Weekend Forecast for October 27-29, 2017
By Reagen Sulewski
October 27, 2017
BoxOfficeProphets.com

That moment when you realize you took a role in a Saw movie.

Not wanting to feel left out of 2017's rebootapalooza, Not-Quite-Halloween weekend goes back to one of the most successful horror franchises of all time, although in comparison to some of the other reboots/delayed sequels out there, this doesn't have nearly the same amount of cobwebs on it.

From 2004 through 2008, the Saw franchise effectively owned Halloween weekend, though its totals seem awfully quaint to modern eyes (it topped out at $87 million). The super-low budget films reset the stage for horror in the early 2000s, with huge opening weekends (for the time). One might notice that I ended at 2008, though, when Saw films kept coming out until 2010. Indeed, its lunch was stolen by the ultra-low budget affairs of Paranormal Activity, and the decision was made to cut out while the cutting was good.

This decision actually cost it a chance to get in on all the sweet, sweet international money and thus, we have a back-to-origins Jigsaw film (after they rejected my suggestion of Seen). It's named, of course, after the central figure in the series, a terminally-ill sadistic serial killer who designed impossible traps. Supposedly dead for ten years, a new set of killings leads investigators to believe that a copycat killer has picked up his mantle. But then again, that title. Maybe he wasn't actually dead? It wouldn't be the most ridiculous thing this series has come up with.

The Saw franchise was one of the films on the vanguard of the “torture porn” wave of horror, which has thankfully found itself on the outs. Directed by the Spierig Brothers of Daybreakers and Predestination fame, one can hope this will be taken in a better direction, but it's still ultimately a weird procedural with gruesome deaths baked in. Box office potential isn't really all that high, since as I noted, it wasn't actually all that popular in the first place. The cast for Jigsaw doesn't really inspire all that much enthusiasm, with the two most recognizable names being Laura Vandervoort and Callum Keith Rennie, who I might not even mention in other write-ups if they weren't the top people. With awful reviews and a best-by date that's long since passed, this should manage around $14 million this weekend.

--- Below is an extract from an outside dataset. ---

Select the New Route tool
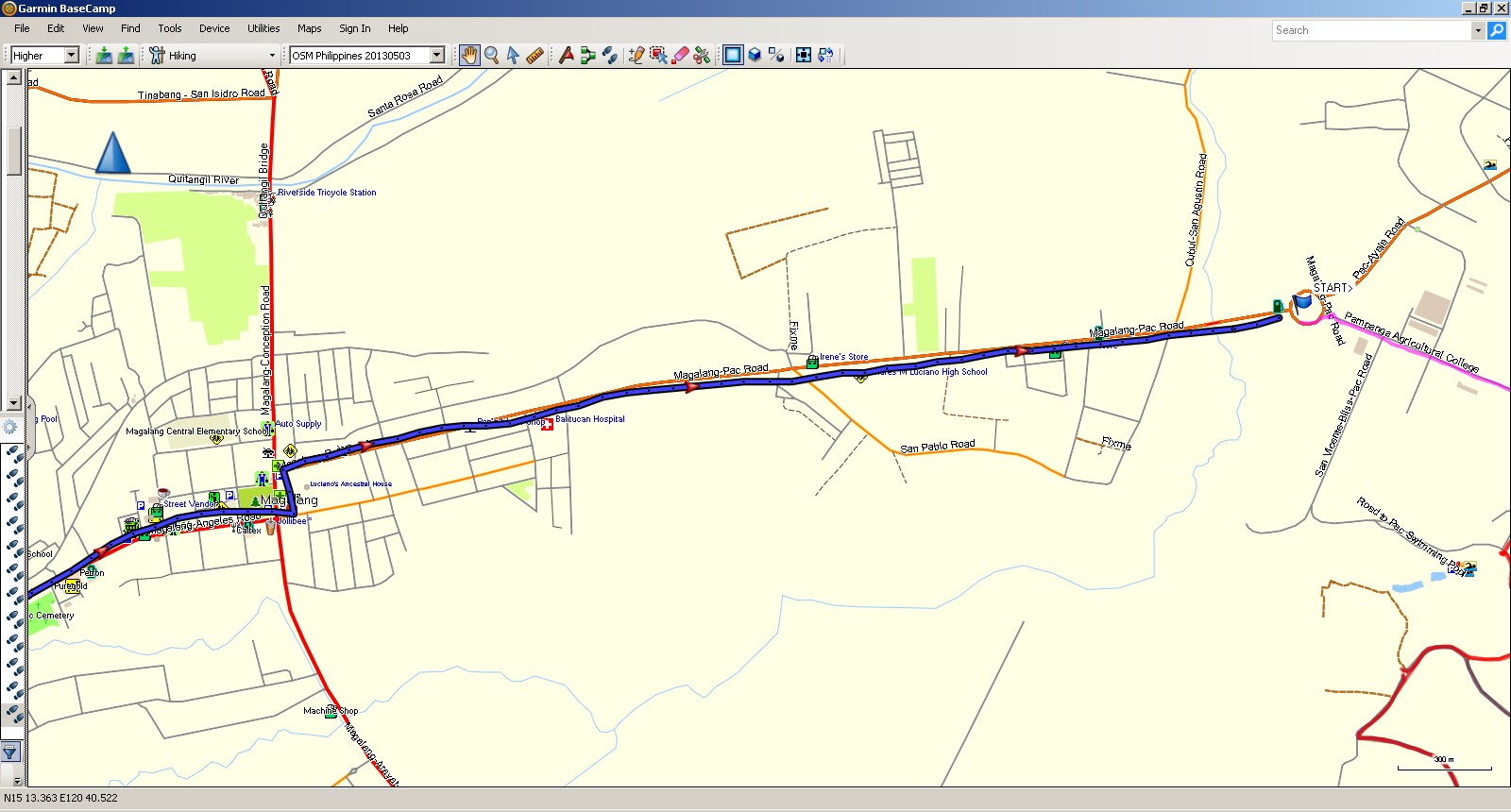Screen dimensions: 1511x812 587,56
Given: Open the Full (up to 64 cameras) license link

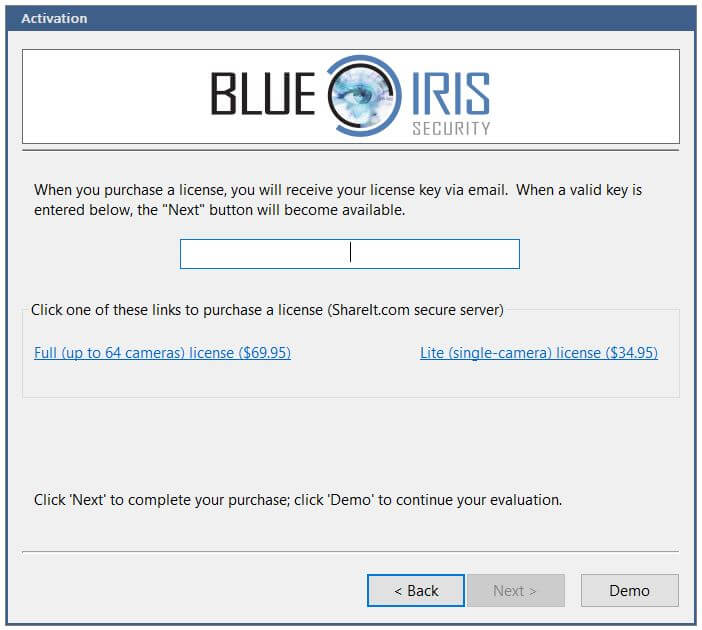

George Clooney returns to the director's chair with Suburbicon, working from a Coen Brothers script. A “comedy” of sorts, it stars Matt Damon as a nebbishy suburban father in a quiet '50s town whose life is disrupted when a home invader kills his wife. This reveals a heretofore unknown dark underbelly of the town and things just spiral totally out of control.

We're going for pitch black comedy and satire here, which the Coens certainly do well, and Clooney has been known to hit from time to time – though that seems to not be the case here. Combine this with a segregation subplot that seems crudely tacked on (and which is almost absent from ads), and we have all the recipe for a giant mess. Despite a good deal of critical success in the past, Clooney's directorial efforts have never hit the mark commercially, though 2014's The Monuments Men has done the best of them. Despite a strong cast that includes Julianne Moore and Oscar Isaac, Surburbicon looks like a big miss that should at least get morbid curiosity from all of the respective fanbases, pushing this to about $9 million opening weekend.

Miles Teller's second attempt this month to look like a normal human being comes in Thank You For Your Service, a story about Iraq war veterans returning stateside and their difficulties in re-acclimatizing to society. The transition, as one would expect, is not simple. He's front and center of a mostly unknown cast (Keisha Castle-Hughes, Haley Bennett, and Amy Schumer, for some reason, stand out the most), in what may be a thoroughly depressing tale. Directed by the screenwriter of American Sniper, it certainly shares some of that film's DNA, but suffers in the casting and promo department, and also being based on a fictional set of soldiers – where Chris Kyle had some notoriety for this story to build on.

It's actually pretty rare for American audiences to embrace war films, and things like Stop-Loss are much more the rule than the exception. There's a little better ad campaign this time, but the downer nature of the film will be hard for a lot of people to take, and not the rah-rah sort of war film like Lone Survivor. This should come in with a mere $6 million this weekend.

Our lead returning film is Boo 2! A Madea Halloween, which showed some slippage from last year's Tyler Perry entry. A $21 million opening weekend should give way to around a $12 million second weekend, as the thematic synchronicity helps out these normally rather front-loaded films.

Geostorm was an utter flop, at least domestically, with a $13 million start against a $100 million budget. We're in a different world now, where these disaster films have become completely passe. There's a big ol' dropoff coming here, to about $5 million.

Happy Death Day may stave off irrelevance thanks to Halloween weekend, but this horror film has also seen a huge fall off. Halloween not actually being on the weekend helps it a tad, as it's notoriously a bad day for movies, and it may just barely approach $5 million because of this.